**ПРЕДЛОЖЕННЫЙ ОТРЫВОК:**
----

А заменил мне его и стал наставником и другом на всю жизнь один из старейших чекистов-дзержинцев Иван Александрович Писклин. Спокойный и уравновешенный, никогда не повышающий голоса, человек удивительной выдержки, деликатности и врожденной интеллигентности. Именно он преподал мне азбуку работы в органах ОГПУ.
— Ты обрати внимание, — говаривал мне его помощник Миша Дятлов, — товарищ Писклин даже самого Кузеванова допрашивает спокойно, не произнося ни одного бранного слова…
Слово «даже» значило много. Всем было известно, что колчаковский каратель Кузеванов уничтожил сотни невинных людей.
Писклин долго и кропотливо разыскивал по всей Сибири Кузеванова, скрывавшегося под чужой фамилией, наконец, с риском для жизни арестовал его и после многих допросов вывел на открытый процесс. Десятки искалеченных и чудом уцелевших жертв садиста Кузеванова выступали свидетелями на процессе.

----

**ЗАПИСАННЫЕ ДАННЫЕ:**
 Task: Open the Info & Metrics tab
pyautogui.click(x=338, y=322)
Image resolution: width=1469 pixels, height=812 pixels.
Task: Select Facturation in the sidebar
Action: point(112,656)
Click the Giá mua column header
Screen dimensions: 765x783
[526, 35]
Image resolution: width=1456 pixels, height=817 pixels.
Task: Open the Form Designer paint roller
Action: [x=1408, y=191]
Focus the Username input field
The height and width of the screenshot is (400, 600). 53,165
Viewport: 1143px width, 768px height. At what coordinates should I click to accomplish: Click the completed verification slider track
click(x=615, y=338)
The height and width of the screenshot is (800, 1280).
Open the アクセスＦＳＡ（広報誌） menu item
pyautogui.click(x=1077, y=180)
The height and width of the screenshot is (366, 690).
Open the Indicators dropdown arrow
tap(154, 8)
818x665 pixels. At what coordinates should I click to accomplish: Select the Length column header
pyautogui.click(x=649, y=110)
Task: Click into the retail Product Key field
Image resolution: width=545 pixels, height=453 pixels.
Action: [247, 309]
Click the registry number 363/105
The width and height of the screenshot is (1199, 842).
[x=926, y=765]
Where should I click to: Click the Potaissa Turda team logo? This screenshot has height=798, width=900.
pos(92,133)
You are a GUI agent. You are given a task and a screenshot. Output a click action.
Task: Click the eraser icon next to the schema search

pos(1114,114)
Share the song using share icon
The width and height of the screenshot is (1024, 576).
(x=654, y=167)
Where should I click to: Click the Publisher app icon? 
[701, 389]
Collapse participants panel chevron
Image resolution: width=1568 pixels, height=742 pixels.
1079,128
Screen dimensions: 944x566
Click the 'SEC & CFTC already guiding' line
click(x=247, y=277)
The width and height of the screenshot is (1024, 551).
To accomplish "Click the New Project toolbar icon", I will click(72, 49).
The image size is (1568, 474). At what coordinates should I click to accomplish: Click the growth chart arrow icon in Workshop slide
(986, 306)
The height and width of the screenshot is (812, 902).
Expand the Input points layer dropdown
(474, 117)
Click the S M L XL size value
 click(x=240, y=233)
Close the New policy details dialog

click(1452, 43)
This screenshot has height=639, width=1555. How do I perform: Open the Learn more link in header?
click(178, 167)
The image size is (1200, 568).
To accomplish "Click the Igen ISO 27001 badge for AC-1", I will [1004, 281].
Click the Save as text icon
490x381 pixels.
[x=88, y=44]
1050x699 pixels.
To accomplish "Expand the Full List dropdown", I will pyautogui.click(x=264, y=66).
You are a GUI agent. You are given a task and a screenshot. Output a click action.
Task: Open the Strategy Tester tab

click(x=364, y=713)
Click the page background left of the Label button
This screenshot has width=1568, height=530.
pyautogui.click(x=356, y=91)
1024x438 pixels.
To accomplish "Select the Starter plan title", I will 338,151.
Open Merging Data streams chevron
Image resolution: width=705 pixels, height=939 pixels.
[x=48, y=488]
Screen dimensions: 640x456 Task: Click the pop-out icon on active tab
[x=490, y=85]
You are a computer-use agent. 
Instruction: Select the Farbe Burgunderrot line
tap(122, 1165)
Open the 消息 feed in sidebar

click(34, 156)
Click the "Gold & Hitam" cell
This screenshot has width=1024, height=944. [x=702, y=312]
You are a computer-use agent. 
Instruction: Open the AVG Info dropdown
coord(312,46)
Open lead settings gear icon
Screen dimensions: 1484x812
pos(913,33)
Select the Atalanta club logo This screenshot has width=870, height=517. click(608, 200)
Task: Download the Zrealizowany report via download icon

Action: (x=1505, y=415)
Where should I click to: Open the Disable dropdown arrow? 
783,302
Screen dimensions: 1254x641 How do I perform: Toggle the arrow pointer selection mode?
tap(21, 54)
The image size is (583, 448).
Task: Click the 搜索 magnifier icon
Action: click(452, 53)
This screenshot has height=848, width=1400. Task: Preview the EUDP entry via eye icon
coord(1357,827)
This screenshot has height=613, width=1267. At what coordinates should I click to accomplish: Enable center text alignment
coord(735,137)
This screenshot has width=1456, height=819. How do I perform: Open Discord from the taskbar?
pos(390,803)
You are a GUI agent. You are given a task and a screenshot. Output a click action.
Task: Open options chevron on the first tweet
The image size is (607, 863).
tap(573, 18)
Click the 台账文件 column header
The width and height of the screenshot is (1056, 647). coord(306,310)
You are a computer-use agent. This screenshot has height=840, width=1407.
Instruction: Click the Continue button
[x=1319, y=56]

----

**ЗАДАНИЕ:**
Продолжите отрывок о чекисте Писклине и деле Кузеванова, начав сразу после его последнего предложения. Листинг представляет собой самостоятельный материал и с отрывком не связан.

**РЕЗУЛЬТАТ ВЫПОЛНЕНИЯ:**
Мое знакомство с Писклиным началось очень просто. Он положил передо мной на стол несколько папок со следственными делами и сказал:
— Приведете их в порядок, подшейте документы, а попутно изучите существо дел.
Спустя некоторое время он принес книгу воспоминаний о Феликсе Дзержинском.
— Читали?
— Нет.
— Советую прочесть.
Это был его экземпляр. Множество раз читанный и перечитанный, с подчеркнутыми строчками и пометками на полях. Я открыл наугад, прочел подчеркнутое и запомнил на всю жизнь:
«Настоящее несчастье — это эгоизм. Если любить только себя, то с приходом тяжелых жизненных испытаний человек проклинает свою судьбу и переживает страшные муки. А где есть любовь и забота о других, там нет отчаяния».
После двух месяцев работы Писклин дал мне два следственных дела — бандита Круглякова и братьев Якова и Тихона Астанковых.
— Будем считать, что первый курс «академии» вы закончили, — дружески улыбнулся Иван Александрович, — пора приступить к самостоятельной работе.
Я смутился. Мне показалось, что еще не очень готов к самостоятельной работе, а главное, я хорошо знал Астанковых, они были из одной деревни со мной. Сказал об этом Писклину.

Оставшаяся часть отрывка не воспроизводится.